====== DATASET ======
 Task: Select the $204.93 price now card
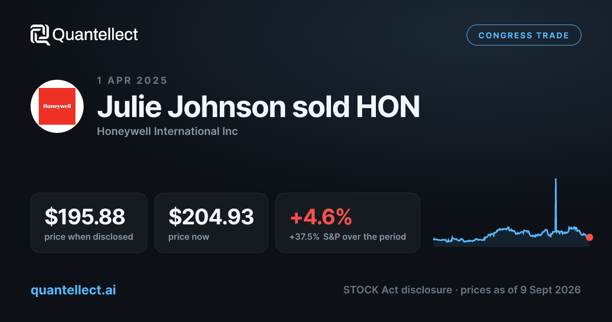211,222
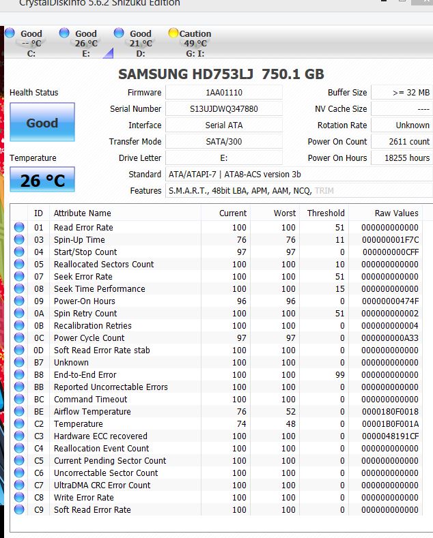Image resolution: width=433 pixels, height=538 pixels.
Task: Click the blue Good health status button
Action: [x=42, y=123]
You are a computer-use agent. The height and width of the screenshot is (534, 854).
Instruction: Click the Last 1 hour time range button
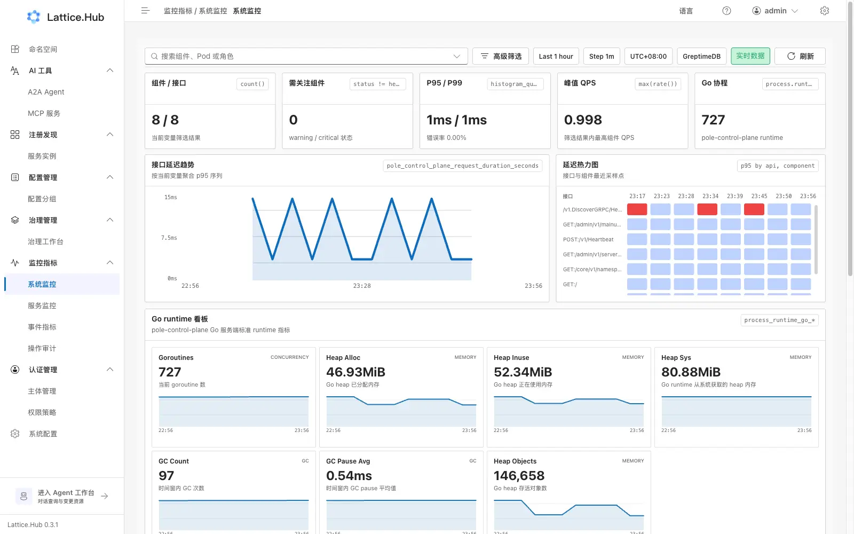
======
▸ WHAT TO PRODUCE
Without the pictures, give all of the entries above again exactly.

▸ PROBLEM SOLUTION
 Task: Select the $204.93 price now card
211,222
Image resolution: width=433 pixels, height=538 pixels.
Task: Click the blue Good health status button
Action: [x=42, y=123]
You are a computer-use agent. The height and width of the screenshot is (534, 854).
Instruction: Click the Last 1 hour time range button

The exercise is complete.